6.2 Noncompetition/Nonsolicitation.

(a) For a period of three months following the end of the Term (the “Non-Compete Period”), regardless of the reason the Term of this Agreement ends, Executive shall not, directly or indirectly, engage or participate in, or become employed by, or affiliated with, or render advisory or any other services to, any person or business entity or organization, of whatever form, that competes with the Company or any of its subsidiaries (collectively, the “Company Affiliates”) anywhere in North America or Europe.

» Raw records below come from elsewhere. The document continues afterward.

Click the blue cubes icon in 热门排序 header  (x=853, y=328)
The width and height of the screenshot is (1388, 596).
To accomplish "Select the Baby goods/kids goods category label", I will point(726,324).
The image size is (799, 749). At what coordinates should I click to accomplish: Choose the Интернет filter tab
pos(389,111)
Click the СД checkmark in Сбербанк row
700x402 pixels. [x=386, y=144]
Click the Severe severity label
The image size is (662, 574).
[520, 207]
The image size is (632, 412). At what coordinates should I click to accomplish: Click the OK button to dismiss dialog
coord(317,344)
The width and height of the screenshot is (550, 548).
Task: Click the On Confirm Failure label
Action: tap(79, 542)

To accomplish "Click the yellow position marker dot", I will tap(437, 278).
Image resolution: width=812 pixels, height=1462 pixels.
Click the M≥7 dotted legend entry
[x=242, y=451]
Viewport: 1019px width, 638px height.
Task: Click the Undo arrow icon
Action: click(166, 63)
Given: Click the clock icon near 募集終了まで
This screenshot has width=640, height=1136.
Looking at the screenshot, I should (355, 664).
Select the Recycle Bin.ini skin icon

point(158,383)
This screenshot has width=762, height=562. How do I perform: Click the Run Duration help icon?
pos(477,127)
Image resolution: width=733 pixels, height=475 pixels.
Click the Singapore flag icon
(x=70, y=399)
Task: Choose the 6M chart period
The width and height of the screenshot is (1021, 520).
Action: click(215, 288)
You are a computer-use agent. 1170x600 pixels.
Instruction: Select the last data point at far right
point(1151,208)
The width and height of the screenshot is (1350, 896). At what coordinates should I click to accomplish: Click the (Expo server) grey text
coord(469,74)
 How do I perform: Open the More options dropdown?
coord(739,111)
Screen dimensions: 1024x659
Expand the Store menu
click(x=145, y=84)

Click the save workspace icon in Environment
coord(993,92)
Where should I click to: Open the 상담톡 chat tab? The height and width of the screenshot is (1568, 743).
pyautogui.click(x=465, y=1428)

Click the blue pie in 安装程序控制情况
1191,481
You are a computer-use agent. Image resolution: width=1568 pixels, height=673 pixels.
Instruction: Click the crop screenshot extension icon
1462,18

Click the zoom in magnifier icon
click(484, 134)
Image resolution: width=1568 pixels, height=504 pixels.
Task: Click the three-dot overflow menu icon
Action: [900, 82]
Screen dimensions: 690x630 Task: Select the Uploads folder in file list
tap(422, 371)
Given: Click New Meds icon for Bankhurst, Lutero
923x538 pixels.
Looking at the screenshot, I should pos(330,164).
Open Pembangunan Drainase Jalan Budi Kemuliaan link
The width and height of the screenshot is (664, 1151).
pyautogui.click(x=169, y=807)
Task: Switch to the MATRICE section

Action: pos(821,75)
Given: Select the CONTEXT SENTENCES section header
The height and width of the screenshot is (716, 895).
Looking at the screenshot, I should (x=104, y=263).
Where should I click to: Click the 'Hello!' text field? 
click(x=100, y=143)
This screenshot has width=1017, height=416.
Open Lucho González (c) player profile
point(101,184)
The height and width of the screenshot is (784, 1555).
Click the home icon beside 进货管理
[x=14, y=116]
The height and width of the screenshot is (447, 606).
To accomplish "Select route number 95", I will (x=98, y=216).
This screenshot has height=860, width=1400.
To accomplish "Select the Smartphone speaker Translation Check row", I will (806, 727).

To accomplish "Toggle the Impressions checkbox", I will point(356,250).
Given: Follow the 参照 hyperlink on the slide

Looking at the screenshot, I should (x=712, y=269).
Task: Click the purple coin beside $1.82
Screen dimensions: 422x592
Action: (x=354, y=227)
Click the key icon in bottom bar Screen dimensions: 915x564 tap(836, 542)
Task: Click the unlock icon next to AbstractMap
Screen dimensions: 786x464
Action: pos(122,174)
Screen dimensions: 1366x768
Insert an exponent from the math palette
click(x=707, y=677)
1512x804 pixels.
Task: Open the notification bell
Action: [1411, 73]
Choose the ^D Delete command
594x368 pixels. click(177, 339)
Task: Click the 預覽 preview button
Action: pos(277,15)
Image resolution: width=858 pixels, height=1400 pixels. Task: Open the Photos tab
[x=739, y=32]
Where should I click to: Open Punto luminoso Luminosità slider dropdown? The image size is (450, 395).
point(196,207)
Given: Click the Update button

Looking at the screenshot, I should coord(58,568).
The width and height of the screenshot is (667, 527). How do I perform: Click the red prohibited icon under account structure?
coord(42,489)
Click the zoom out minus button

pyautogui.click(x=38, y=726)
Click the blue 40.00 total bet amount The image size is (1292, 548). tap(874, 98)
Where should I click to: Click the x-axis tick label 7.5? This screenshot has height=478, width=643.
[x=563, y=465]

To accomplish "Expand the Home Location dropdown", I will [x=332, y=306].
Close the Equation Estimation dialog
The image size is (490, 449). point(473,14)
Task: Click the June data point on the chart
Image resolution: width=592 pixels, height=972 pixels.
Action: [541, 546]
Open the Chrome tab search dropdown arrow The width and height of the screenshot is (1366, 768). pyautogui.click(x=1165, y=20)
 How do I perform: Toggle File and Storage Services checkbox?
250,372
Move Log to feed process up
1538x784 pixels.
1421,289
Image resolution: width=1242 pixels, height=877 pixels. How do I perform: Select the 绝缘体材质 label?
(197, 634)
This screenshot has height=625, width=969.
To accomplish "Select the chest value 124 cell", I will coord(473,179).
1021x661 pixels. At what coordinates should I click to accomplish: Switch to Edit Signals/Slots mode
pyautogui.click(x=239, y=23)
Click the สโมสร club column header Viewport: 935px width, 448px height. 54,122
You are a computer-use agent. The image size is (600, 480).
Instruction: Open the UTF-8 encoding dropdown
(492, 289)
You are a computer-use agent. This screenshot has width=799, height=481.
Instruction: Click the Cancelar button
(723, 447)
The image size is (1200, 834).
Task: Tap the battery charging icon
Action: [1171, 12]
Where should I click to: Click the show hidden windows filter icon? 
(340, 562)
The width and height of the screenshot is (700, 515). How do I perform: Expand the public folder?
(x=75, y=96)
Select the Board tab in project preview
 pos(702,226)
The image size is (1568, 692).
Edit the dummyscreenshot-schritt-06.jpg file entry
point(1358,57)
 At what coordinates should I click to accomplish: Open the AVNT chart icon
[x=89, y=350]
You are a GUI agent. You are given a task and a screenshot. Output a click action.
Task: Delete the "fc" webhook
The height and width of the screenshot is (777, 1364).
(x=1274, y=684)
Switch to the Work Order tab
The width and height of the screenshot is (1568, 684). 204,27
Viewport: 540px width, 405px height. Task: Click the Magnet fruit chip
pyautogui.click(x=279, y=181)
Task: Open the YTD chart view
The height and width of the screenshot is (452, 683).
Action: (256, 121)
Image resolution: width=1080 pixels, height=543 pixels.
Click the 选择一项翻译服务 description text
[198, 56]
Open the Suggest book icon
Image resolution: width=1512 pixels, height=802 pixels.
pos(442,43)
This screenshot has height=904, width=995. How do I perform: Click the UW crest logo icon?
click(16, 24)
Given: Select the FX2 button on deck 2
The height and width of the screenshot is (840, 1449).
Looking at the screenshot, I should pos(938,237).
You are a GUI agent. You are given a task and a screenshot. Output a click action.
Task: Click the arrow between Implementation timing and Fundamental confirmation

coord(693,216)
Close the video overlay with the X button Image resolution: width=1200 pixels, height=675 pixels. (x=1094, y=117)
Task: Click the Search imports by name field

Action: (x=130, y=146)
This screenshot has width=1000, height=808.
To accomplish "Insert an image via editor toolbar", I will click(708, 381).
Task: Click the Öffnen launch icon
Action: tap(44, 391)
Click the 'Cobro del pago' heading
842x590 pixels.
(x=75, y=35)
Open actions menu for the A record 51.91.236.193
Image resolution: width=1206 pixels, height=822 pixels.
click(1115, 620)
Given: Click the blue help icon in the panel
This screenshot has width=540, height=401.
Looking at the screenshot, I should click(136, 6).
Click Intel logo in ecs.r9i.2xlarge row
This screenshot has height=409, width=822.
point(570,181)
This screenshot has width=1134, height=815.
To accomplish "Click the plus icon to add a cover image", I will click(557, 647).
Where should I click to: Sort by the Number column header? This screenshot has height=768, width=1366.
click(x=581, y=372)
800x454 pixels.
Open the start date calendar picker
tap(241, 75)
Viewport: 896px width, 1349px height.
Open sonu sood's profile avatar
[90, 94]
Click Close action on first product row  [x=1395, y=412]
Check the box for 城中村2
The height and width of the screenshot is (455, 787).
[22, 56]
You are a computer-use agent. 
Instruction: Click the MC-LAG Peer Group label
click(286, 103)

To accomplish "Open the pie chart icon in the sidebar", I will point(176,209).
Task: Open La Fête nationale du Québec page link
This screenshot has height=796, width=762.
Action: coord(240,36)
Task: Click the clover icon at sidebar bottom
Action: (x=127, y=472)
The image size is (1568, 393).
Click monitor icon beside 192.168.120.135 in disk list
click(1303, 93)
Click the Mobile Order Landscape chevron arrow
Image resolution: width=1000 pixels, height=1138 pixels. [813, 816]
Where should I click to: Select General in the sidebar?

(b) For a period of six months following the end of the Term, regardless of the reason the Term of this Agreement ends, Executive shall not, directly or indirectly, (i) solicit, induce, cause or otherwise attempt to solicit, induce or cause any person who is employed or engaged by any of the Company Affiliates to (A) end his or her employment or engagement with any of the Company Affiliates, (B) accept employment or other engagement with any person or entity other than any of the Company Affiliates, or (C) in any manner interfere with the business of any of the Company Affiliates, or (ii) hire any person who was an employee of any of the Company Affiliates at the time of such termination or within the six-month period prior to such termination (provided, that this clause (ii) shall not apply to any employee who has been terminated by any of the Company Affiliates).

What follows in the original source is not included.